3a) A system that can make good use of current computing hardware
which is logic-based (whereas e.g. a neural net based architecture
would make better use of analog computing hardware)

3b) A system that should be good at scientific and engineering
thinking, and also good at meta-thinking about how to improve its own
code … i.e. a good candidate to figure out how to cure aging, create
nanotech and femtotech, launch the Singularity, etc.

3c) A system that should be coherent in maintaining its goals over
time, as compared to a system operating more similarly to mammals

…

Anyway that is my view which is the result of a lot of thought from
diverse directions, but of course none of us knows for sure how to
create advanced AGI yet so disagreement is understandable..

▶ _Given exercise 1_:
Do these statements agree with the passage on AGI design? Answer yes or no for each, and quote the words from the passage that decide it. (a) A neural net based architecture would make better use of analog computing hardware. (b) The writer knows for sure how to create advanced AGI. (c) The system should keep its goals over time in a way similar to how mammals operate.
▶ _Given exercise 2_:
Carry the passage on AGI design forward from its last sentence.
The listing after this passage comes from a different source.

▶ _Data segment_:
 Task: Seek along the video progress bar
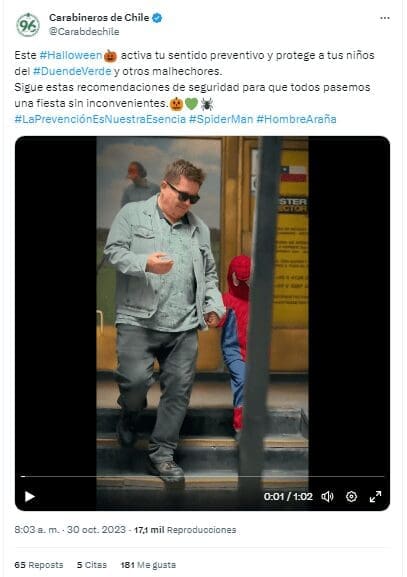[202, 477]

▶ _Exercise answer 1_:
(a) Yes: "a neural net based architecture would make better use of analog computing hardware"
(b) No: "none of us knows for sure how to create advanced AGI yet"
(c) No: "as compared to a system operating more similarly to mammals"

▶ _Exercise answer 2_:
I note also that since, by Curry-Howard correspondence, programs and
proofs are equivalent, the statement that AGI can be founded centrally
on theorem-proving is equivalent to the statement that AGI can be
founded centrally on program-execution.   The statement that AGI can
be founded centrally on probabilistic logic theorem proving, is
equivalent to the statement that AGI can be founded centrally on
probabilistic programming.  The difference between a theorem proving
based AI and a program learning based AI is merely an “implementation
detail” ;-) …

Now more interestingly let me explore some specifics I have been
thinking about lately!

CONNECTOR THEOREM PROVING

First of all, Linas, if you haven’t seen it before you will enjoy the
diagrams in

http://www.scholarpedia.org/article/Connection_method

which are explained in more detail in

“A Vision for Automated Deduction Rooted in the Connection Method”  (W. Bibel0

https://www.researchgate.net/publication/318226306_A_Vision_for_Automated_Deduction_Rooted_in_the_Connection_Method?enrichId=rgreq-e84163672cff86aca93bd93eac91d998-XXX&enrichSource=Y292ZXJQYWdlOzMxODIyNjMwNjtBUzo1NDg5MjU5MjY4OTU2MTZAMTUwNzg4NTU0NzA0NQ%3D%3D&el=1_x_3&_esc=publicationCoverPdf

and in even more detail in the book

Wolfgang Bibel:
Automated Theorem Proving. Vieweg Verlag, Wiesbaden, 293 pp. (1982);
2. Edition 289 pp, 1987.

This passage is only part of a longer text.